Firing off his cap pistol in the enfeebled War against the War on Christmas, Jay Nordlinger, sounding like one of Cal Thomas’s old cardigan sweaters, simpers, “Two seconds ago, ‘Merry Christmas’ was about the warmest, nicest, most joyful thing you could say to someone. Now, it can be borderline hate speech.”

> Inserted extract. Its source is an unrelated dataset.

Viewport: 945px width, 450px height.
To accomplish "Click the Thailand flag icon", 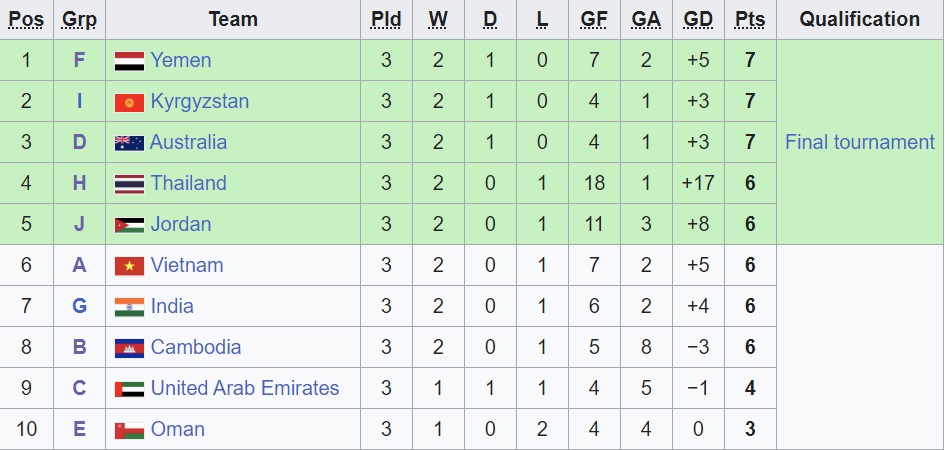I will 130,184.
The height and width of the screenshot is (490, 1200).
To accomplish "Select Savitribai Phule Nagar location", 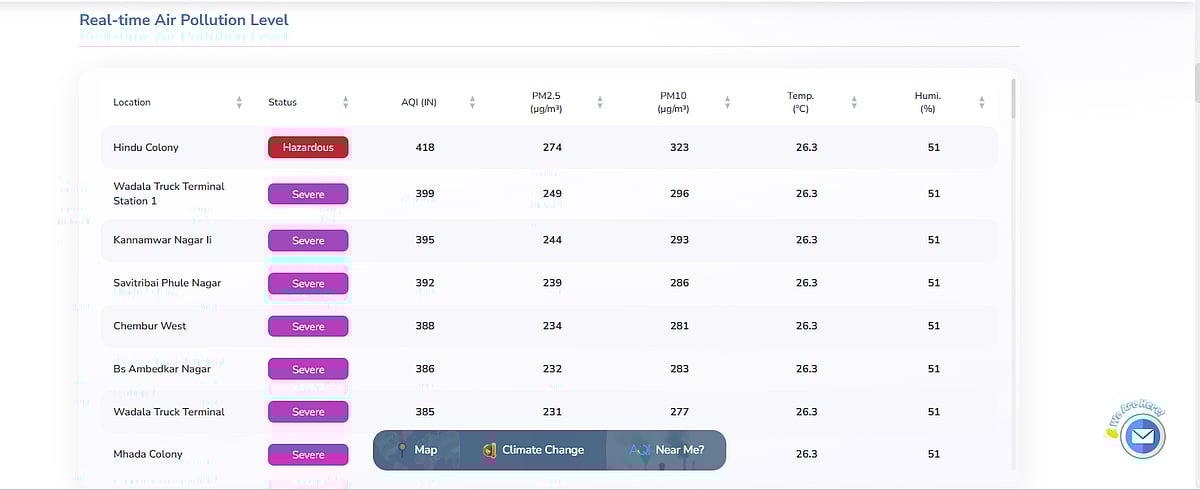I will 167,283.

Oh please. Stop with the dearie-me hokum. I was out in the heathen streets of Manhattan yesterday and heard Merry Christmases being exchanged between shoppers, sales staff, pedestrians, parents and children without anybody blowing a whistle for the constable or falling face first in the filthy snow with stricken indignation. I don’t for the life of me understand why certain conservatives seem determined to sprout a bristle tail if somebody wishes them Happy Holidays (instead of M C), acting as if this were a weaselly euphemism meant as a slap in the face of the baby Jesus in the manger. Considering how eerily, bleakly empty so many of the streets and stores were yesterday on the final weekend before Christmas, I suspect shoppers, salespeeps, and store managers alike have larger worries on their minds than which holiday greeting would cause the least abrasion.
I’m all for Merry Christmas, but I do wonder what the reaction would be to widespread use of “Eid Mubarak.”